[Items listed in a dataset]
━━━
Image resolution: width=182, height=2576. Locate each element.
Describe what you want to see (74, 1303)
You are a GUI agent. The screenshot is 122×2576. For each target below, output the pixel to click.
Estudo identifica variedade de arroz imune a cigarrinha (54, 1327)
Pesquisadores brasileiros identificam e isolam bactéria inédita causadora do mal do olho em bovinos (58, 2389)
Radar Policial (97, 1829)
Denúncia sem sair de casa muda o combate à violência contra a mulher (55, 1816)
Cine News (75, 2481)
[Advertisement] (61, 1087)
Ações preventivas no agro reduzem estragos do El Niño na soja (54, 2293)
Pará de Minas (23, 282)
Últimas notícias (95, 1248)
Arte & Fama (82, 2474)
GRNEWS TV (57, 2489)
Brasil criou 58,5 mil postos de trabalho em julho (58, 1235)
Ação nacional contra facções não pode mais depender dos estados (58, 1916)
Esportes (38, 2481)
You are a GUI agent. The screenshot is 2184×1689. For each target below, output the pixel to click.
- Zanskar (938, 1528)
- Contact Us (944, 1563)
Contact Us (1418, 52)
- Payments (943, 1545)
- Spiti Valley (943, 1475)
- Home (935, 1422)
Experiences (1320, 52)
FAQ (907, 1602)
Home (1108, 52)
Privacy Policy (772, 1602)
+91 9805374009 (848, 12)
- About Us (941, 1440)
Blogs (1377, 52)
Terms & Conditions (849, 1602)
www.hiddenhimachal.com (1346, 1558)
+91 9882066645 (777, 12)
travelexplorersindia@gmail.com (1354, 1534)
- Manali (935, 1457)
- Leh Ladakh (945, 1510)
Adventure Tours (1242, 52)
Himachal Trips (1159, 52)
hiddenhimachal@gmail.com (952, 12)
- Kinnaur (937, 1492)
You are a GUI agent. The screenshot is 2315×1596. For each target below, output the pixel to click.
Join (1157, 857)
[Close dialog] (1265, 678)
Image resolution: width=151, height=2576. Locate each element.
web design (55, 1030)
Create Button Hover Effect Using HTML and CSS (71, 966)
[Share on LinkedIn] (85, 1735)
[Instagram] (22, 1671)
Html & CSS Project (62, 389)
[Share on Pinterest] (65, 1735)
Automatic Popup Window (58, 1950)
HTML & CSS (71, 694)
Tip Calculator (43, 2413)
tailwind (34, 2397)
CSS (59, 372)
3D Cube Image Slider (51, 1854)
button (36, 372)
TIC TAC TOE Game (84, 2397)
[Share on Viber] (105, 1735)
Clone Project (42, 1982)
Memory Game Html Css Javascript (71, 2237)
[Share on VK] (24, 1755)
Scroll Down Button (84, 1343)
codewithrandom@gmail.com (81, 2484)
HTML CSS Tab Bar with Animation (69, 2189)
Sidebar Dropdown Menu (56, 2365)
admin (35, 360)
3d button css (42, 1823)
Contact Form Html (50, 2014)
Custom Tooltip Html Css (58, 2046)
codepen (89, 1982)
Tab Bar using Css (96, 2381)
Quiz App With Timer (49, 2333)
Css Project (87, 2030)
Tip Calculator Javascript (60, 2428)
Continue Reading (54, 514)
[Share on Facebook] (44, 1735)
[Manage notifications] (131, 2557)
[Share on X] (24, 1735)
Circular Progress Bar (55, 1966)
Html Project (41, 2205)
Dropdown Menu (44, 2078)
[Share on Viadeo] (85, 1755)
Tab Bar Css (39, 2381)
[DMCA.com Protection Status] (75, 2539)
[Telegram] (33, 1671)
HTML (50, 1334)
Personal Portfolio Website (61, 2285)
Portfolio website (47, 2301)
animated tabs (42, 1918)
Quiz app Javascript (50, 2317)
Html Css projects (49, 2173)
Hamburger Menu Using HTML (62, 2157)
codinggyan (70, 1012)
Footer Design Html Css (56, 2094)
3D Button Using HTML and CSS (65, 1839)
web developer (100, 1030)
━━━
Problem to work on: Within the records above, count the lines that contain "Share" and give the number with nothing added.

Written response: 7